Although , we cannot find a linguistic parallel in the teachings of Pope Francis with the radical thinking of Serres, we can still locate some conceptual and notional resonance between them. Pope’s doubling of the cry of the earth with the cry of the poor in Laudato Si already rings in the ugly and deadly consequences of the unilateral parasitical relations that are taught by Serres. The unearthing of the human roots of the ecological crises that is threatening us today, manifests how the holy father’s views can be interpreted as one that accept the failure of the social contract and we can also say that his championing of integral ecology seems to be tilting to the natural contract taught by Serres. Pope also is concerned with the rapidifcation of our society but stops short of taking it further by placing it into realm of the need to sign a new global compact on education. Serres on the other hand, thinks that due to the rapidification and digitalization, the classroom that was modelled unto the cave of Plato has broken down. The children who were chained to the rows and bound by the discipline of the time table are no longer wanting to be bound to the cave of the classroom and they move out of the caves on the wings of digital world to face the sun of knowledge rising on their thumbs. This is why Serres names the present generation as Thumbelinas and says they are walking like the proverbial decapitated Archbishop Dennis of Paris with the head in their hands. To Serres humanity has outsourced their head to the computer. Our memory, computational ability and even understanding is extended into the computer. This is why he thinks that our children are walking headlessly with the computer ( head ) in their hands. Pope Francis on the other hand still believes in the classroom that we might say in modelled on the cave of Plato. His invitation to sign the global compact on education is driving this home. But he wishes it to be more inclusive and become an educational village. We can see this taking concrete shape in his invitation to the representative of world religions, exponents of international organizations and various humanitarian institutions from the economic, cultural, academic, and political world to sign the global compact of education to build new humanism.
Serres even moves further when says that humanity has leaped into hominescence. Hominescence is a neologism, thanks to which Serres is able to express the fact that for the first time humanity in history is no longer inheriting its condition but has begun to produce it by entering a new relationship with one’s body ( subjective dimension), the world ( objective dimension) and the other humans ( collective dimension).

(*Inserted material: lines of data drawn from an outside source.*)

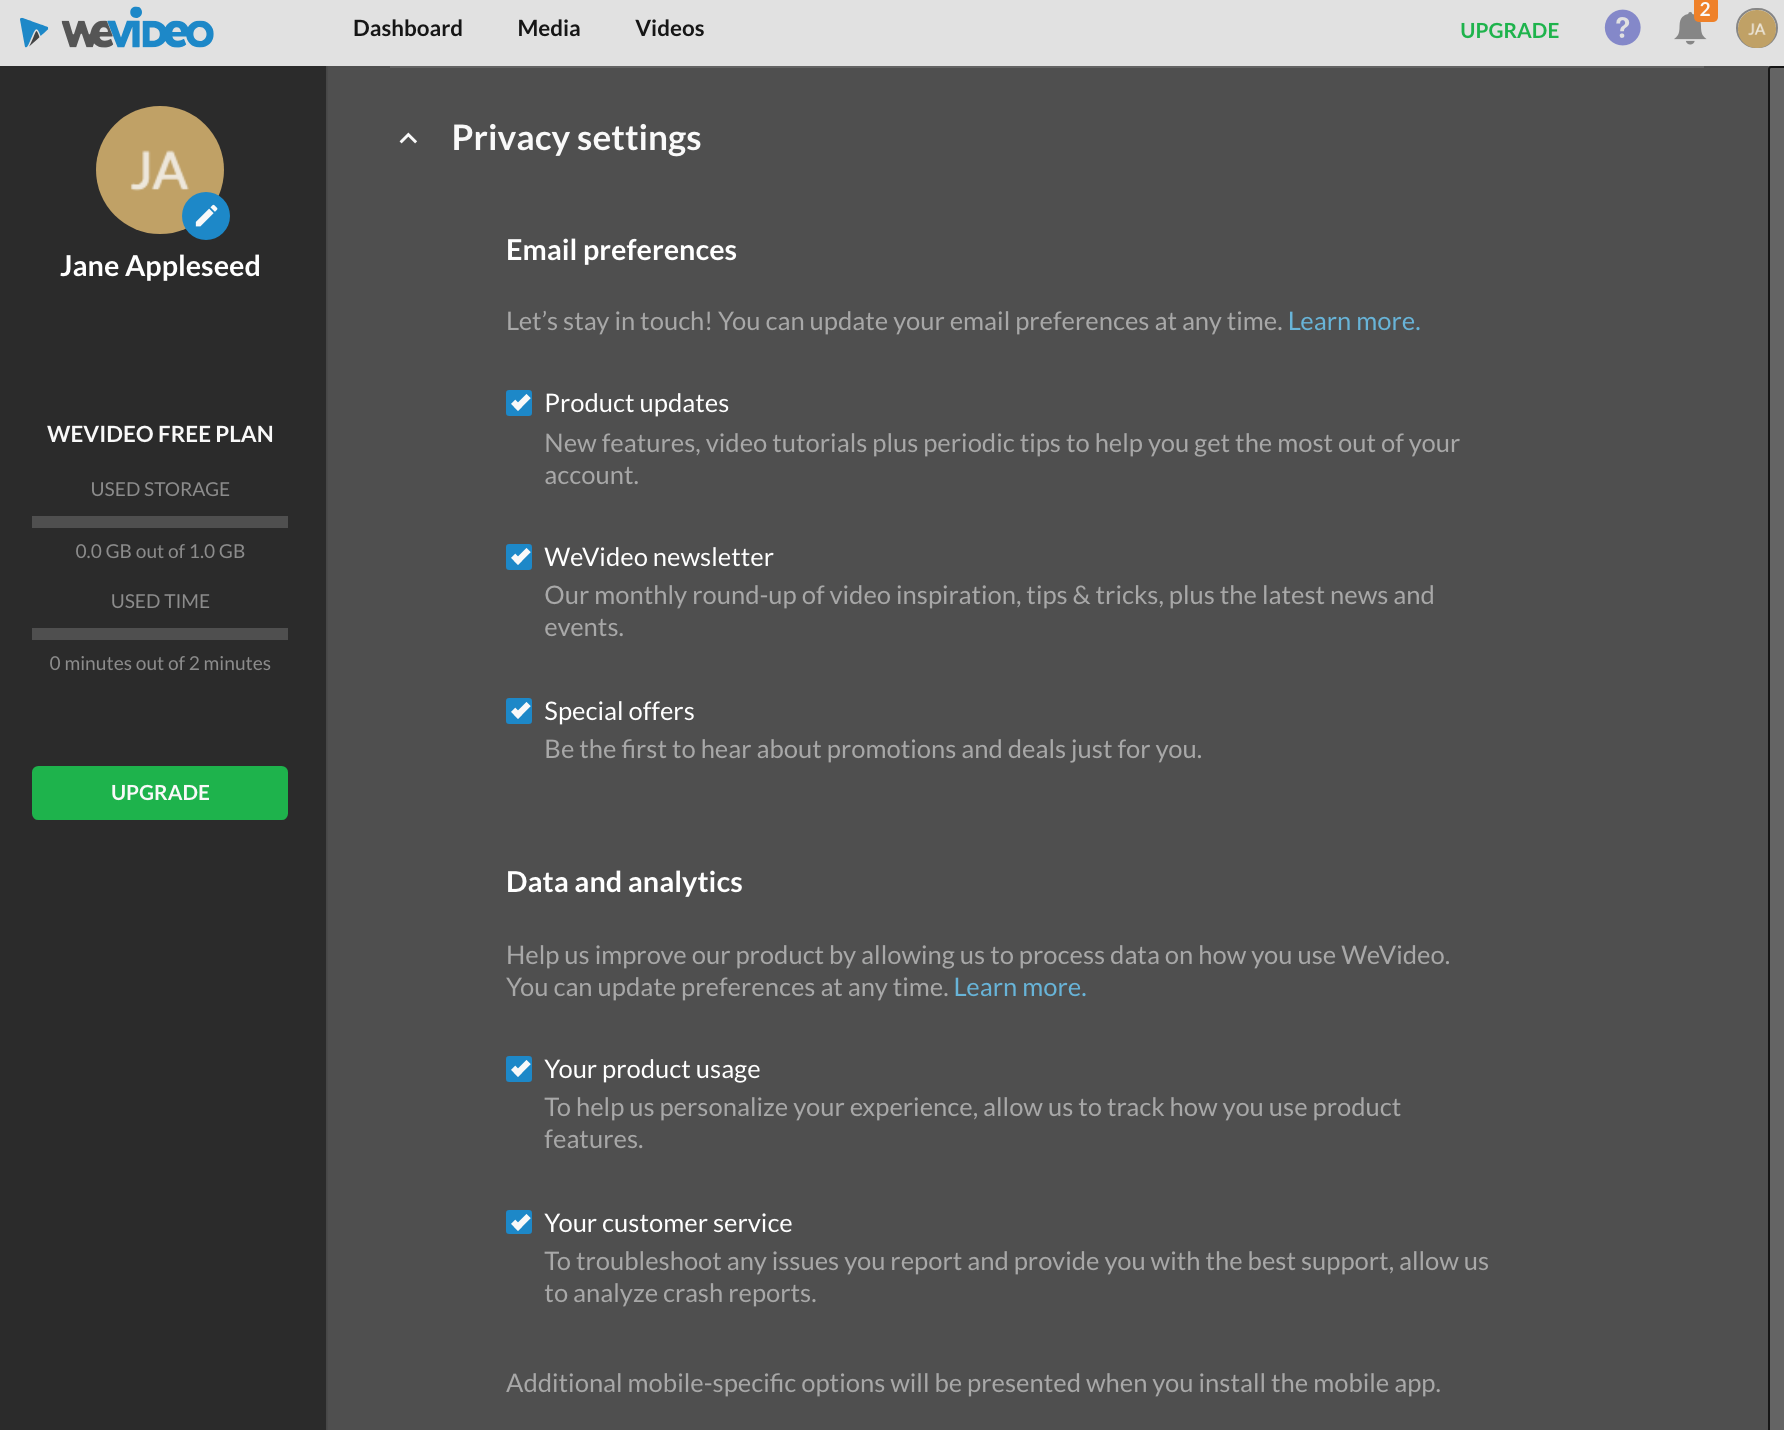Toggle the Your product usage checkbox
This screenshot has width=1784, height=1430.
(x=519, y=1069)
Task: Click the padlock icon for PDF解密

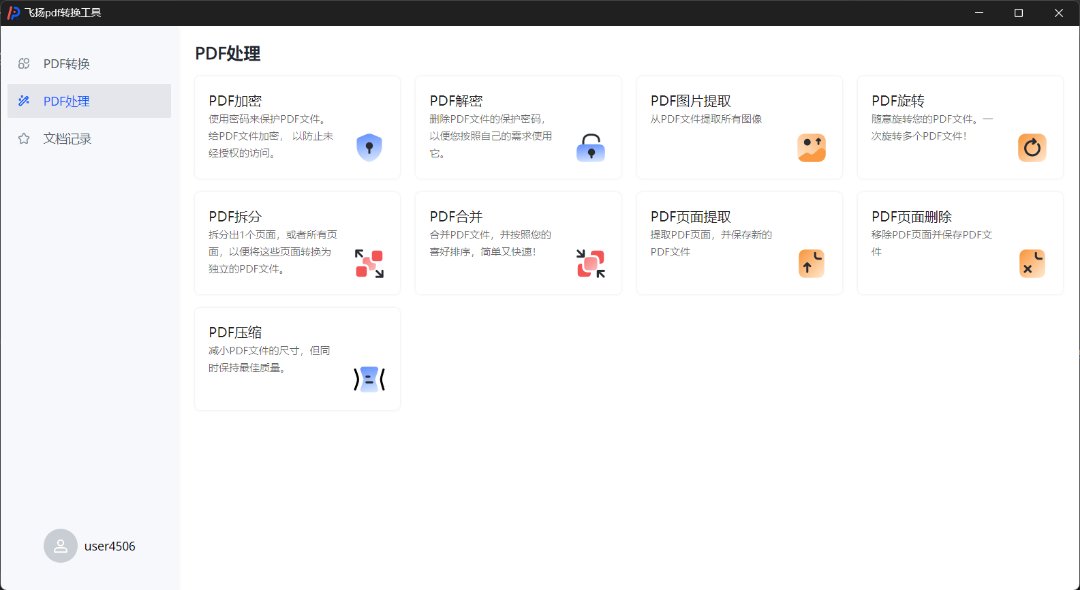Action: pos(590,148)
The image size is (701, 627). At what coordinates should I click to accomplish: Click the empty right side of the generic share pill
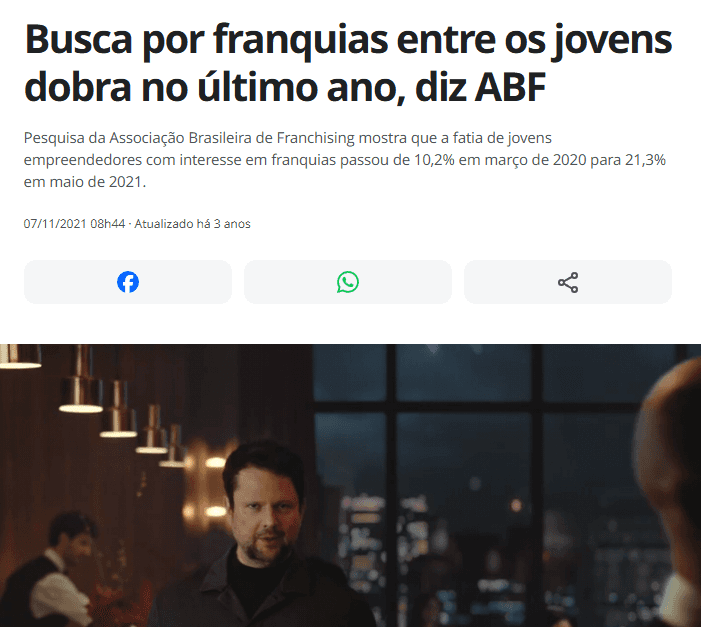625,282
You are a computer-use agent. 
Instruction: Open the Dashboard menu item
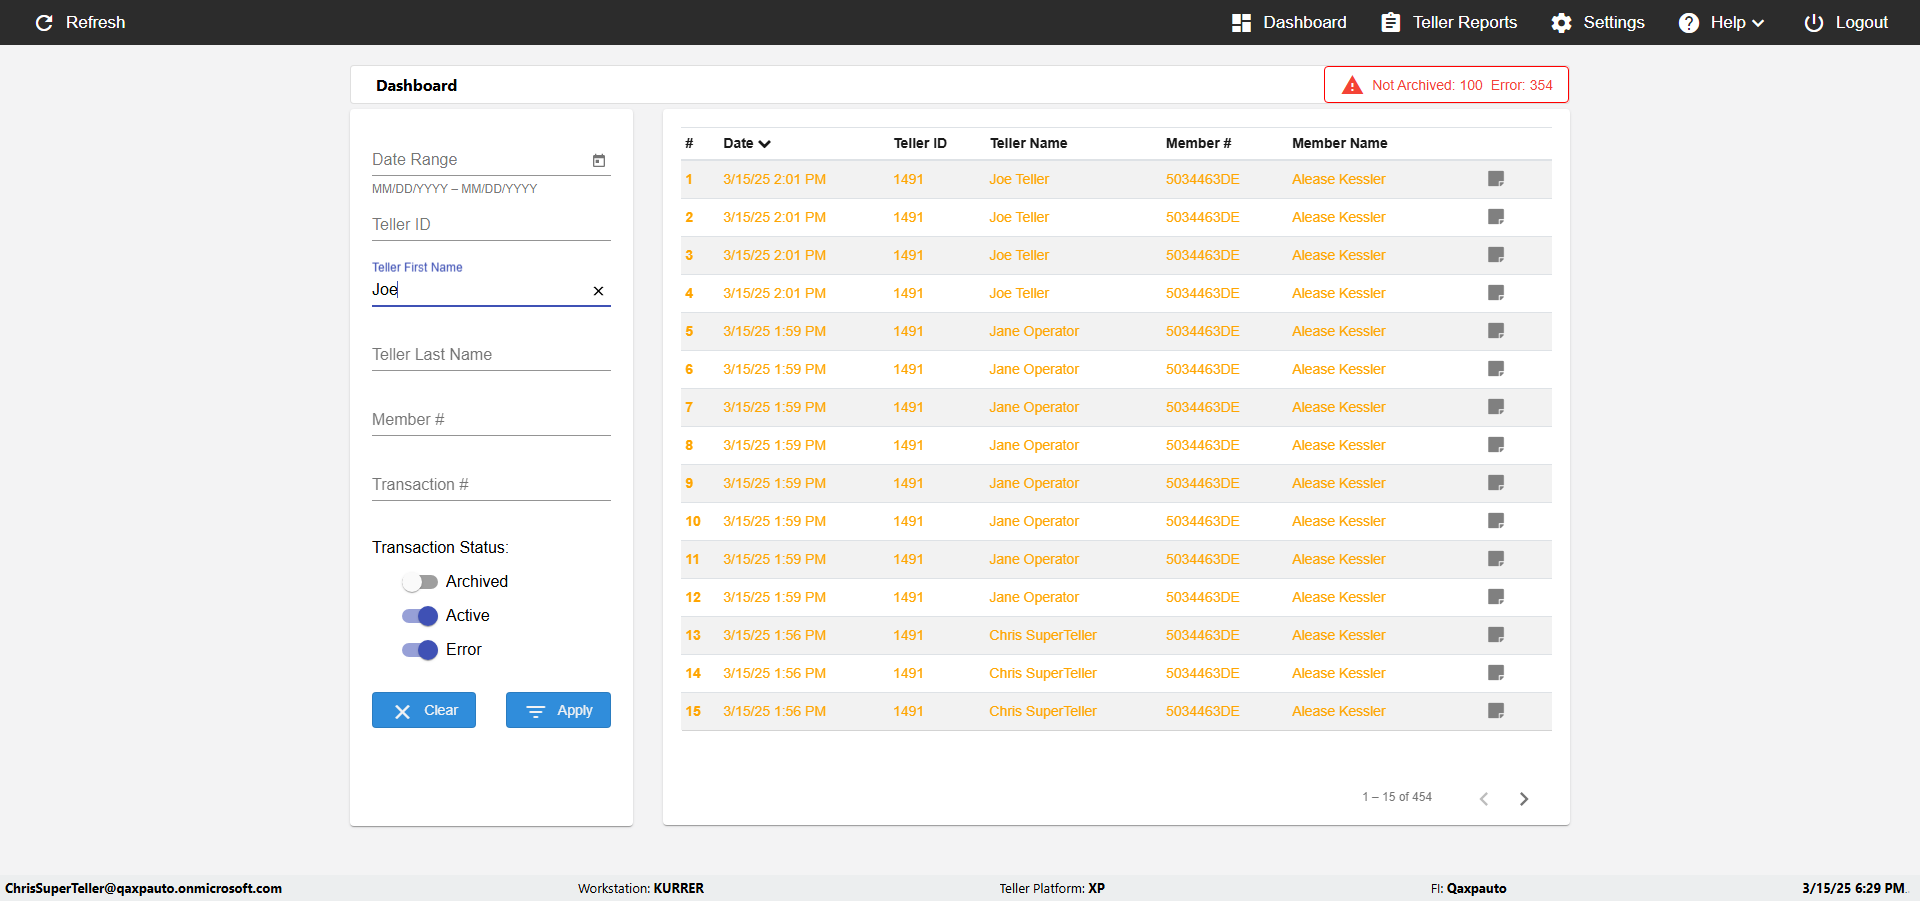point(1289,22)
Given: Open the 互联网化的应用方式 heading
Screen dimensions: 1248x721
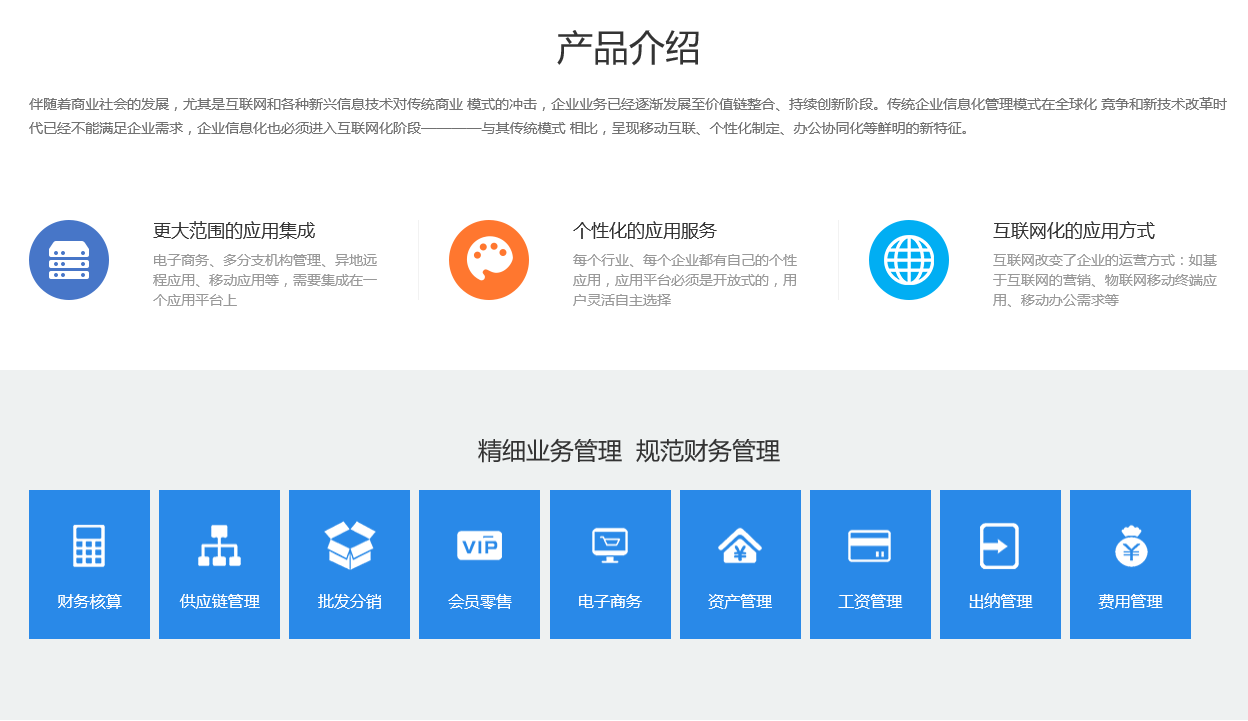Looking at the screenshot, I should point(1074,231).
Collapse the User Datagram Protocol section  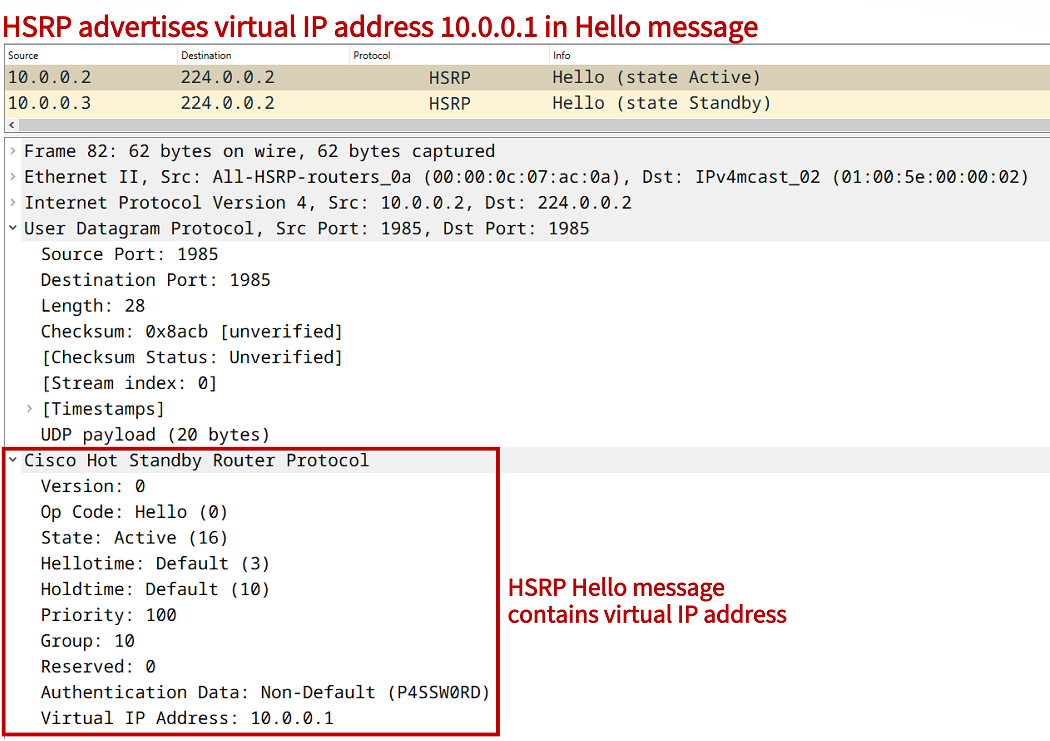pos(12,229)
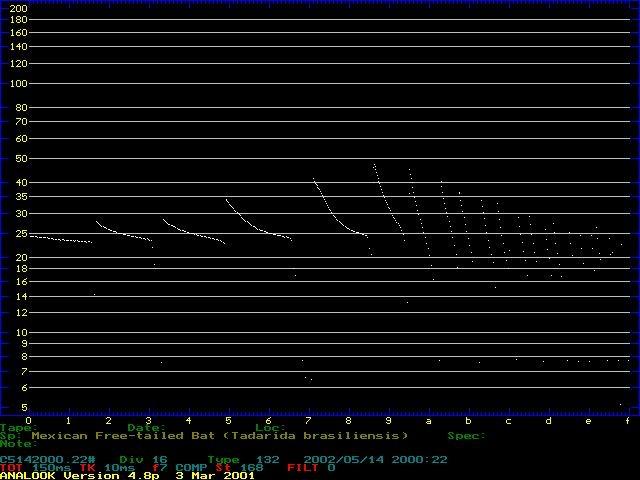Click time axis marker a
The image size is (640, 480).
coord(428,420)
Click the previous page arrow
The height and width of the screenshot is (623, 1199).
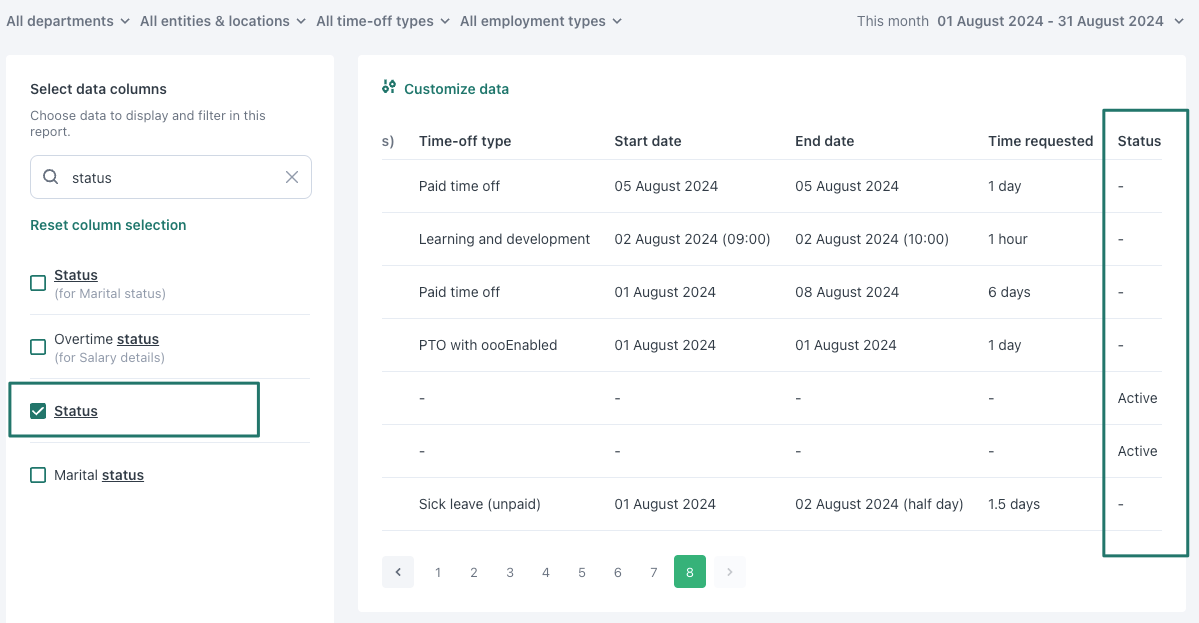(397, 571)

It is because of human exceptionality which the holy father calls for courage to put human at the centre that does not ignore the interconnectivity of everything in our common home as well as do away with the throw away culture of the capital driven world we are confident to respond to the crisis that is facing us. Serres wishes to build a political ecology through his natural contract while holy father puts integral ecology as the goal for humanity. Thus, although there are differences between the two, we can still see lines of convergence between Serres and Pope Francis. They have several converging nodes and junctions that are manifesting ontological permeability of the new humanism of Pope Francis and the Post-humanist humanism of Serres.
Both of Pope Francis and Serres seem to tend toward a post- of the social contract thinking of modernity and invite us to the original contract or covenant with creation or nature. Serres says that it is the nature that needs humans today. We may see a similar note ringing when the holy father speaks of the cry of the earth. It is by signing the natural contract that the old subject/object asymmetry will be dissolved and interweaving relationships between humans, earth and its inhabitants will be established and become operational. This is why we have the challenge to move post- of the modernist exclusivism and acosmism and embrace the logic of a symbiote by living a life of fidelity to the natural contract. Both Pope Francis and Serres seem to agree that this life of fidelity to the natural contract is the only chance of humanity’s survival.